» **Written exercise**: Please pick out every line of the material below that contains the word "dimensions", treating uppercase and lowercase as different, and copy each of those lines.

Material from a data source
━━━━━━━━

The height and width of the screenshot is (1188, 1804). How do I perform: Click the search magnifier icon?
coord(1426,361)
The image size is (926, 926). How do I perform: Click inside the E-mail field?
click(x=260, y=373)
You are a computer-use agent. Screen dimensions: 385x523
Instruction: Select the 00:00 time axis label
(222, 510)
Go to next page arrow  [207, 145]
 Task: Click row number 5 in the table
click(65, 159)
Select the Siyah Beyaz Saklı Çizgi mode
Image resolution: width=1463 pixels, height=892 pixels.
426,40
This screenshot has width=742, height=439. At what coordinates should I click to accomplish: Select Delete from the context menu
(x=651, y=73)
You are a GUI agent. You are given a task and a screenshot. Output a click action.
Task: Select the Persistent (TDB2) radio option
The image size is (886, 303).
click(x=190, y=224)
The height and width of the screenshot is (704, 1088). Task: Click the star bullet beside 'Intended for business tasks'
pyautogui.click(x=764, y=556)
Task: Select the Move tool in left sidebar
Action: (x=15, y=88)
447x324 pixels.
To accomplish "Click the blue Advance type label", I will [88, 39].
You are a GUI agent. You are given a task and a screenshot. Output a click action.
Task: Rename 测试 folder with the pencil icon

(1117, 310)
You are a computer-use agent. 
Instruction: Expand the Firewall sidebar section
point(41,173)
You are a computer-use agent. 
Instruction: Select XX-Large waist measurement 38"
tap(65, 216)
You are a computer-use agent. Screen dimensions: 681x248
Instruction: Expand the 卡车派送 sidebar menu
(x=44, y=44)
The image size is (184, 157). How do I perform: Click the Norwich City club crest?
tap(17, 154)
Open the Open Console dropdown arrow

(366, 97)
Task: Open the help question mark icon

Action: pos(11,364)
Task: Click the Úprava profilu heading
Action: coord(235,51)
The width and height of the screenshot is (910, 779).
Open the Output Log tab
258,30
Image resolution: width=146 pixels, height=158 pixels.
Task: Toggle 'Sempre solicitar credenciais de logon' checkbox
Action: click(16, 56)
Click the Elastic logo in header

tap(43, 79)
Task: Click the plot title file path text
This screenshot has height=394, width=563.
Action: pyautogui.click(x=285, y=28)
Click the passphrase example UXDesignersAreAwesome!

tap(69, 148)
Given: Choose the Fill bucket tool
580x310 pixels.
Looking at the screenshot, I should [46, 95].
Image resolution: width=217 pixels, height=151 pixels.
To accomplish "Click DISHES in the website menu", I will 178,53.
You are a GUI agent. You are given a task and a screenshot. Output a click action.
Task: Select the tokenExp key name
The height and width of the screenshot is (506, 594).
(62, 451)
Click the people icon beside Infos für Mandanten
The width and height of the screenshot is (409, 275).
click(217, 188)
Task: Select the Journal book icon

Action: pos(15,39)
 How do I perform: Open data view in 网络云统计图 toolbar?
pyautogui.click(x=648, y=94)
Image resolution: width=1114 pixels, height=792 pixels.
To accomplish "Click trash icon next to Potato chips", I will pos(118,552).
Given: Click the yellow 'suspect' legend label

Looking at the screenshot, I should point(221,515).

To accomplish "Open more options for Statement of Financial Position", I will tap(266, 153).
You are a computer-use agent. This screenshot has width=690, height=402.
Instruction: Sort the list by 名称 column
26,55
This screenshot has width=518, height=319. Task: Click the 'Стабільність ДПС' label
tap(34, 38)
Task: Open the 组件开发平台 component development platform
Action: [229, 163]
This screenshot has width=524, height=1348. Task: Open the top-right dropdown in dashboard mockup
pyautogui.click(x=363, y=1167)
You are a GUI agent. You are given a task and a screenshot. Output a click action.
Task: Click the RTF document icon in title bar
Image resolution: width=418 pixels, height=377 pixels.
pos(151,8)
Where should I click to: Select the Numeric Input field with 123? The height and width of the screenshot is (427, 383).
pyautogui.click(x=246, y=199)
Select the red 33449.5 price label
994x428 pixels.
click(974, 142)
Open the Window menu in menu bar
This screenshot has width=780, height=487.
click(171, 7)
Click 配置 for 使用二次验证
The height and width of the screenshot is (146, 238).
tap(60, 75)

━━━━━━━━

» **Exercise solution**:
You are a computer-use agent. Screen dimensions: 385x523
You are a computer-use agent. Screen dimensions: 681x248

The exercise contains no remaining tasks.